Ode to Roasted Pumpkin Seeds

Here’s a recipe for Spiced Honey Roasted Pumpkin Seeds. I’m not sure why you would even look at this, but in case you haven’t had roasted pumpkin seeds in a while and want to confirm that you too hate them, you should go ahead and make some.

I know, I know, it’s such a shame to see those pumpkin seeds go to waste during the pumpkin carving process. In addition to being beckoned into the waste-not-want-not world of consuming the seeds, there are numerous benefits of the little guys. Not unlike an assortment of other seeds the benefits touted are so numerous I’m surprised they’re not put into a liquid based drink and sold by hawkers of magical elixirs.

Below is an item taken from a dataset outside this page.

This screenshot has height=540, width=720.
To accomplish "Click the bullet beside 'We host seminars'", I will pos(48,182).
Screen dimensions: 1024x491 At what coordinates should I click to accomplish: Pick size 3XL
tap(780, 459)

Spiced Honey Roasted Pumpkin Seeds Recipe

The pumpkin seed has nutrients ranging from magnesium to copper, protein and zinc. They contain plant compounds that contain antioxidants. Step right up!  These little seeds can help you lose weight by burning calories for you! Step right up! Get your roasted pumpkin seeds!  Add fiber to your diet by putting a handful of this goodness called pumpkin seeds right straight down your throat.

So every year my wife, let me refer to her as Cynthia for the time being, washes and spices and roasts the pumpkin seeds from the pumpkins our children have carved. Let me be more precise – the pumpkins that my children start carving and I begrudgingly complete – every year becoming totally consumed by the artistry of the carving by the time I get to the last one.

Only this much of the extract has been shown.